Problem statement: Revise the lines below so that each "Image resolution" reads "Screen size", with everything else left as it is.

+===+

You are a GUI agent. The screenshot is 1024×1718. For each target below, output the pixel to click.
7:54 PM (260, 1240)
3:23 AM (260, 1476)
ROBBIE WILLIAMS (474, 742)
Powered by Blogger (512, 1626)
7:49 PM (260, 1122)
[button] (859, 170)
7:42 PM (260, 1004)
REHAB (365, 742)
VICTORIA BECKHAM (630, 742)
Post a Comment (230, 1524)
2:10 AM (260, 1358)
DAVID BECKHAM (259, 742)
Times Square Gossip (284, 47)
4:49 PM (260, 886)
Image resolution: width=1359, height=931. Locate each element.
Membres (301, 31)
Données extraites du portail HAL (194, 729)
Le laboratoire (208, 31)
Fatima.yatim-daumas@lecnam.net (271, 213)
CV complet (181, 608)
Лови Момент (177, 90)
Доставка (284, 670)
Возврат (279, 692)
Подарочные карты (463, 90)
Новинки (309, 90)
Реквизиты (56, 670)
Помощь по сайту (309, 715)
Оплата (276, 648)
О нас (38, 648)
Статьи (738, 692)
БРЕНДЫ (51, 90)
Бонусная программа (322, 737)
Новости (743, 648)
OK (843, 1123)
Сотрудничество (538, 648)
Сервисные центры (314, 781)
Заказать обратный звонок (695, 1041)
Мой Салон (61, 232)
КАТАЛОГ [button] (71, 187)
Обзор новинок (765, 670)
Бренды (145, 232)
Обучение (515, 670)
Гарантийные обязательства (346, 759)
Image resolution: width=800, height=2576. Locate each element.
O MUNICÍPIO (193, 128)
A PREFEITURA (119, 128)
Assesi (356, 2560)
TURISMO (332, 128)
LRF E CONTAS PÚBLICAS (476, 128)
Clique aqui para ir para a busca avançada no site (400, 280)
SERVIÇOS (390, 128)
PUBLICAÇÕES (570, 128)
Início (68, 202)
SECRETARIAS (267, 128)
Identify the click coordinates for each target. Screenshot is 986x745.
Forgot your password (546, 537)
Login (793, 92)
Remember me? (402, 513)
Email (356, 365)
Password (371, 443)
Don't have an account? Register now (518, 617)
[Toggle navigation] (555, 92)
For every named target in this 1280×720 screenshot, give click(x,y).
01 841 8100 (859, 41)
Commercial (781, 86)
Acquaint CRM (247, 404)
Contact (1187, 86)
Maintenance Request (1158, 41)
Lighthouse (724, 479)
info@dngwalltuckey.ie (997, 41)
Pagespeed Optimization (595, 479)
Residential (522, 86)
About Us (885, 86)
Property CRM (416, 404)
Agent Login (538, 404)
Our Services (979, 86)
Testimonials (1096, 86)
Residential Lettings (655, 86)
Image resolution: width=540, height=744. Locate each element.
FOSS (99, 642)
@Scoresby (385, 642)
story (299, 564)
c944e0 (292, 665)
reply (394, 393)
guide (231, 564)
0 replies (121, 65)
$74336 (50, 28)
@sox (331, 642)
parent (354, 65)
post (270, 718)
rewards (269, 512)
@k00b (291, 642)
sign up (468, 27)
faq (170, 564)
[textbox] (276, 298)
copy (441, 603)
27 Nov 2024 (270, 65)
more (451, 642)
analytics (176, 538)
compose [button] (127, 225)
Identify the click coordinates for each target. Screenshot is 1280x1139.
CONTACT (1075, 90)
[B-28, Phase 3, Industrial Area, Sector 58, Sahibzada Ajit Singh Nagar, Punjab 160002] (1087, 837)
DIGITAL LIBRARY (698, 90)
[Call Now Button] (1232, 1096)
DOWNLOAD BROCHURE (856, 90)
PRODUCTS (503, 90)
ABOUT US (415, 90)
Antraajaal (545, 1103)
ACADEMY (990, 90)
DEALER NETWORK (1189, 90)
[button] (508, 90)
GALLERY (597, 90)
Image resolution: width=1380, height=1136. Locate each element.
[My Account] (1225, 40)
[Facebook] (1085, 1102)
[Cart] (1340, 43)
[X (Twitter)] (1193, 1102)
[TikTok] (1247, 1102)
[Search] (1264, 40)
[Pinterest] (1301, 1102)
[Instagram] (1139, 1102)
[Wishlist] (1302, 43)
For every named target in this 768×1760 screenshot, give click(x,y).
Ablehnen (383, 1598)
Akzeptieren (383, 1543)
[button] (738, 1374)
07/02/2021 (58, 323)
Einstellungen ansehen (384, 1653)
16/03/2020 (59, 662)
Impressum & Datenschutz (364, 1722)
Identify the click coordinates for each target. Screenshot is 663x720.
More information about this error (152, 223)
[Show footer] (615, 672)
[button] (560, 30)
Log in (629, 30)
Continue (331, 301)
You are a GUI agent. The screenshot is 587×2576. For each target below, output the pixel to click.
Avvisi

+===+

Exercise result:
You are a GUI agent. The screenshot is 1024×1718. For each target below, output the pixel to click.
7:54 PM (260, 1240)
3:23 AM (260, 1476)
ROBBIE WILLIAMS (474, 742)
Powered by Blogger (512, 1626)
7:49 PM (260, 1122)
[button] (859, 170)
7:42 PM (260, 1004)
REHAB (365, 742)
VICTORIA BECKHAM (630, 742)
Post a Comment (230, 1524)
2:10 AM (260, 1358)
DAVID BECKHAM (259, 742)
Times Square Gossip (284, 47)
4:49 PM (260, 886)
Screen size: width=1359, height=931. Locate each element.
Membres (301, 31)
Données extraites du portail HAL (194, 729)
Le laboratoire (208, 31)
Fatima.yatim-daumas@lecnam.net (271, 213)
CV complet (181, 608)
Лови Момент (177, 90)
Доставка (284, 670)
Возврат (279, 692)
Подарочные карты (463, 90)
Новинки (309, 90)
Реквизиты (56, 670)
Помощь по сайту (309, 715)
Оплата (276, 648)
О нас (38, 648)
Статьи (738, 692)
БРЕНДЫ (51, 90)
Бонусная программа (322, 737)
Новости (743, 648)
OK (843, 1123)
Сотрудничество (538, 648)
Сервисные центры (314, 781)
Заказать обратный звонок (695, 1041)
Мой Салон (61, 232)
КАТАЛОГ [button] (71, 187)
Обзор новинок (765, 670)
Бренды (145, 232)
Обучение (515, 670)
Гарантийные обязательства (346, 759)
Screen size: width=800, height=2576. Locate each element.
O MUNICÍPIO (193, 128)
A PREFEITURA (119, 128)
Assesi (356, 2560)
TURISMO (332, 128)
LRF E CONTAS PÚBLICAS (476, 128)
Clique aqui para ir para a busca avançada no site (400, 280)
SERVIÇOS (390, 128)
PUBLICAÇÕES (570, 128)
Início (68, 202)
SECRETARIAS (267, 128)
Identify the click coordinates for each target. Screenshot is 986x745.
Forgot your password (546, 537)
Login (793, 92)
Remember me? (402, 513)
Email (356, 365)
Password (371, 443)
Don't have an account? Register now (518, 617)
[Toggle navigation] (555, 92)
For every named target in this 1280×720 screenshot, give click(x,y).
01 841 8100 (859, 41)
Commercial (781, 86)
Acquaint CRM (247, 404)
Contact (1187, 86)
Maintenance Request (1158, 41)
Lighthouse (724, 479)
info@dngwalltuckey.ie (997, 41)
Pagespeed Optimization (595, 479)
Residential (522, 86)
About Us (885, 86)
Property CRM (416, 404)
Agent Login (538, 404)
Our Services (979, 86)
Testimonials (1096, 86)
Residential Lettings (655, 86)
Screen size: width=540, height=744. Locate each element.
FOSS (99, 642)
@Scoresby (385, 642)
story (299, 564)
c944e0 (292, 665)
reply (394, 393)
guide (231, 564)
0 replies (121, 65)
$74336 (50, 28)
@sox (331, 642)
parent (354, 65)
post (270, 718)
rewards (269, 512)
@k00b (291, 642)
sign up (468, 27)
faq (170, 564)
[textbox] (276, 298)
copy (441, 603)
27 Nov 2024 (270, 65)
more (451, 642)
analytics (176, 538)
compose [button] (127, 225)
Identify the click coordinates for each target. Screenshot is 1280x1139.
CONTACT (1075, 90)
[B-28, Phase 3, Industrial Area, Sector 58, Sahibzada Ajit Singh Nagar, Punjab 160002] (1087, 837)
DIGITAL LIBRARY (698, 90)
[Call Now Button] (1232, 1096)
DOWNLOAD BROCHURE (856, 90)
PRODUCTS (503, 90)
ABOUT US (415, 90)
Antraajaal (545, 1103)
ACADEMY (990, 90)
DEALER NETWORK (1189, 90)
[button] (508, 90)
GALLERY (597, 90)
Screen size: width=1380, height=1136. Locate each element.
[My Account] (1225, 40)
[Facebook] (1085, 1102)
[Cart] (1340, 43)
[X (Twitter)] (1193, 1102)
[TikTok] (1247, 1102)
[Search] (1264, 40)
[Pinterest] (1301, 1102)
[Instagram] (1139, 1102)
[Wishlist] (1302, 43)
For every named target in this 768×1760 screenshot, give click(x,y).
Ablehnen (383, 1598)
Akzeptieren (383, 1543)
[button] (738, 1374)
07/02/2021 (58, 323)
Einstellungen ansehen (384, 1653)
16/03/2020 (59, 662)
Impressum & Datenschutz (364, 1722)
Identify the click coordinates for each target. Screenshot is 663x720.
More information about this error (152, 223)
[Show footer] (615, 672)
[button] (560, 30)
Log in (629, 30)
Continue (331, 301)
You are a GUI agent. The screenshot is 587×2576. For each target below, output the pixel to click.
Avvisi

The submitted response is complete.